See `tests/test_no_reflection.py` and `tests/test_pii_masking.py` — these run as
a hard CI gate.

## Architecture

- **Transport:** Streamable HTTP only, single `/mcp` endpoint (SSE is sunset).
- **State:** `stateless_http=True`, `json_response=True` — scales horizontally
  behind a normal load balancer; aligns with the MCP 2026-07-28 stateless core.
- **Auth (phase 1):** `rail_` key via `Authorization: Bearer rail_...` **or**
  `X-API-Key: rail_...` (the latter is gateway-friendly — no Bearer prefix),
  validated once against `POST /verify` (cached 5 min) by
  `auth.RailKeyMiddleware`, then bound to the request context.
- **Discovery:** `GET /.well-known/mcp/server-card.json` (public) lets registries
  that scan behind an auth wall (e.g.
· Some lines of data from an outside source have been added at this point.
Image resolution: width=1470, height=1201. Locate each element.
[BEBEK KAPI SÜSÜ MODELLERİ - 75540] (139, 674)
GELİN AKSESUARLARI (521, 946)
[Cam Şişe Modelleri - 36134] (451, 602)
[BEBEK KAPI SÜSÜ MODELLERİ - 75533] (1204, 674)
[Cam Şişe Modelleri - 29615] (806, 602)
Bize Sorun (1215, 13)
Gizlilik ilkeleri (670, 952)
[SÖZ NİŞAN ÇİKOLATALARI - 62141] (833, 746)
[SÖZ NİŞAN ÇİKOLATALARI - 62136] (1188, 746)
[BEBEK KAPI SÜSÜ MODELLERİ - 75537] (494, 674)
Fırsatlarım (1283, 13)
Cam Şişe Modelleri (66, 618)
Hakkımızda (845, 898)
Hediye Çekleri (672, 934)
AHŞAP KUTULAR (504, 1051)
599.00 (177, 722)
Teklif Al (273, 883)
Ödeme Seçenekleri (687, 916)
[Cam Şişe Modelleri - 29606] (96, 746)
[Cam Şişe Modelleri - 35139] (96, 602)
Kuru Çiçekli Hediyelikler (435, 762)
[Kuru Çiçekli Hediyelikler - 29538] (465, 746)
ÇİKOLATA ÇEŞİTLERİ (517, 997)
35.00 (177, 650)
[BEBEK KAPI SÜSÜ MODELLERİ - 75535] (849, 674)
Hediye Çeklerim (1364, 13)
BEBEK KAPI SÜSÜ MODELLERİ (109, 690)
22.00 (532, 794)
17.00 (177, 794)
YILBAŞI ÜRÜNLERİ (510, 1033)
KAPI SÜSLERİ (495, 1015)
Smithery) enumerate the tools without a key.
- **Auth (phase 2):** OAuth 2.1 resource server (RFC 9728 metadata, RFC 8707
  audience binding) via the SDK's `TokenVerifier`.

```
rail_client.py   thin httpx client to api.responsibleailabs.ai (forwards key, propagates X-Request-ID)
auth.py          RailKeyMiddleware: validate rail_ keys, bind tenant
request_context.py  per-request ContextVars (key, tenant, request id)
server.py        FastMCP app: 9 tools + 3 resources + landing (/) + /health + server-card
server.json      official MCP registry manifest (ai.responsibleailabs/rail-score)
```

## Local development

```bash
python -m venv .venv && source .venv/bin/activate
pip install -r requirements-dev.txt
ruff check . && pytest          # unit + safety regression tests
RAIL_API_BASE=https://api.responsibleailabs.ai python server.py   # serves on :8080
```

Protocol smoke test against a running server (needs a real key):

```bash
npx @modelcontextprotocol/inspector --cli \
  http://localhost:8080/mcp --method tools/list \
  --header "Authorization: Bearer ${RAIL_API_KEY}"
```

### Configuration

| Env var | Default | Purpose |
|---|---|---|
| `RAIL_API_BASE` | `https://api.responsibleailabs.ai` | Upstream REST API |
| `MCP_PORT` | `8080` | Bind port |
| `RAIL_UPSTREAM_TIMEOUT` | `60` | Upstream call timeout (s) |
| `RAIL_KEY_CACHE_TTL` | `300` | Validated-key cache TTL (s) |

## Hosting

Responsible AI Labs operates the hosted server at
`https://mcp.responsibleailabs.ai/mcp` — for almost everyone, just connect to
that URL; you do not need to run anything.

To self-host, build the image and run it anywhere that serves HTTP; point it at
the public REST API with `RAIL_API_BASE` (its default). No secrets are required:
the customer's RAIL key arrives on each request.

```bash
docker build -t rail-score-mcp .
docker run -p 8080:8080 -e RAIL_API_BASE=https://api.responsibleailabs.ai rail-score-mcp
```

## Registry

Published to the official MCP registry as `ai.responsibleailabs/rail-score` via
`server.json` and the `mcp-publisher` CLI (DNS-authenticated `responsibleailabs.ai`
namespace); a tagged GitHub release runs the `publish-registry` job automatically.

Third-party directories (Smithery, Glama, PulseMCP, mcp.so) index the repository
and the official registry independently. Each is claimed and refreshed
separately rather than syncing automatically, so listings can lag a release.